Panic disorder is a severe
anxiety disorder characterized by recurrent
panic attacks that can be consistently provoked with intravenous (i.v.) infusions of hypertonic (0.5 M)
sodium lactate (NaLac), yet the mechanism/CNS site by which this stimulus triggers
panic attacks is unclear. Chronic inhibition of GABAergic synthesis in the dorsomedial hypothalamus/perifornical region (
DMH/PeF) of rats induces a vulnerability to panic-like responses after i.v. infusion of 0.5 M NaLac, providing an animal model of
panic disorder. Using this panic model, we previously showed that inhibiting the anterior third ventricle region (A3Vr; containing the organum vasculosum lamina terminalis, the median preoptic nucleus, and anteroventral periventricular nucleus) attenuates cardiorespiratory and behavioral responses elicited by i.v. infusions of NaLac. In this study, we show that i.v. infusions of 0.5 M NaLac or
sodium chloride, but not iso-osmolar
D-mannitol, increased 'anxiety' (decreased social interaction) behaviors, heart rate, and blood pressure responses.
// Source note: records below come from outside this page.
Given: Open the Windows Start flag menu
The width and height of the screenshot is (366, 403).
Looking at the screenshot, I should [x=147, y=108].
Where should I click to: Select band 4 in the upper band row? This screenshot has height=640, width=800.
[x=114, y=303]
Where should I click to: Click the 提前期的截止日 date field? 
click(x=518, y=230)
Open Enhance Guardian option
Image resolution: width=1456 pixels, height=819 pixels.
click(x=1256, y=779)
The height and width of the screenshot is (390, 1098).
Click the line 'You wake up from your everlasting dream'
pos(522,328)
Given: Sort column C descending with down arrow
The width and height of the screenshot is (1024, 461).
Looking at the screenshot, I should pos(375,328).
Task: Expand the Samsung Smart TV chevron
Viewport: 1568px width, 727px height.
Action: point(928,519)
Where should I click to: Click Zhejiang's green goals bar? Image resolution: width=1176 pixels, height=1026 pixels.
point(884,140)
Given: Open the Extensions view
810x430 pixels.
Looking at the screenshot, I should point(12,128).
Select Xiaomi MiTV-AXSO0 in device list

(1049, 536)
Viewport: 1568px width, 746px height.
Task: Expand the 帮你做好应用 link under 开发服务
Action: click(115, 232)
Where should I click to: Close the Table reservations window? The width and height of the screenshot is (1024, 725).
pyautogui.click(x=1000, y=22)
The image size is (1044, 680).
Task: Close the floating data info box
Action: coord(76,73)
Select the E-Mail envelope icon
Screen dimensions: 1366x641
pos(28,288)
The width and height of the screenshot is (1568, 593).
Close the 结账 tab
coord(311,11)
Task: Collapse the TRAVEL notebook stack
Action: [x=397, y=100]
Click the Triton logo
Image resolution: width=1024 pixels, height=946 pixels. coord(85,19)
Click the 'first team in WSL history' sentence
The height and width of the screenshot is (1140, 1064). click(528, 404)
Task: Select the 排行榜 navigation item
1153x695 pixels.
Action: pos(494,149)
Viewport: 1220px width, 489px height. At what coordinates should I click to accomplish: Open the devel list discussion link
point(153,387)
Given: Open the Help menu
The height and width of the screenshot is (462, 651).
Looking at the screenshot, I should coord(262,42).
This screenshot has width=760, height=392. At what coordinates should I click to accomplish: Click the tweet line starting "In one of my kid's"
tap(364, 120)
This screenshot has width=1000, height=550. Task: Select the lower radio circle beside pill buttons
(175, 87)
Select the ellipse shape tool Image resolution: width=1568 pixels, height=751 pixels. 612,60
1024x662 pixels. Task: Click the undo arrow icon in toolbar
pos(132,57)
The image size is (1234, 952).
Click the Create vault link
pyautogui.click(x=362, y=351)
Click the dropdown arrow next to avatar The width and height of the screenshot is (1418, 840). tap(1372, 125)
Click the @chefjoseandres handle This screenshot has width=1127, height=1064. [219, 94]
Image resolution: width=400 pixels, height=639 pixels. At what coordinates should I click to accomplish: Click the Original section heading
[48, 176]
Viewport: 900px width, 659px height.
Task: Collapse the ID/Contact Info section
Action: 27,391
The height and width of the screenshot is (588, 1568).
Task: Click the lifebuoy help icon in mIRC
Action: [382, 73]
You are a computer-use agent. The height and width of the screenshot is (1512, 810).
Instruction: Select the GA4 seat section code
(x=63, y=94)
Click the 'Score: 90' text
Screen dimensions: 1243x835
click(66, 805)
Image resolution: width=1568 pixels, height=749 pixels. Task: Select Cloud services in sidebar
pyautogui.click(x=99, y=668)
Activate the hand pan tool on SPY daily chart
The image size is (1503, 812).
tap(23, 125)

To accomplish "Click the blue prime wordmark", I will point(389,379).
Using whole-cell patch-clamp preparations, we also show that bath applications of NaLac (positive control), but not
lactic acid (
lactate stimulus) or
D-mannitol (osmolar stimulus), increases the firing rates of neurons in the A3Vr, which are retrogradely labeled from the
DMH/PeF and which are most likely glutamatergic based on a separate study using retrograde tracing from the
DMH/PeF in combination with in situ hybridization for
vesicular glutamate transporter 2. These data show that hypertonic
sodium, but not hyper-osmolarity or changes in
lactate, is the key stimulus that provokes
panic attacks in
panic disorder, and is consistent with human studies.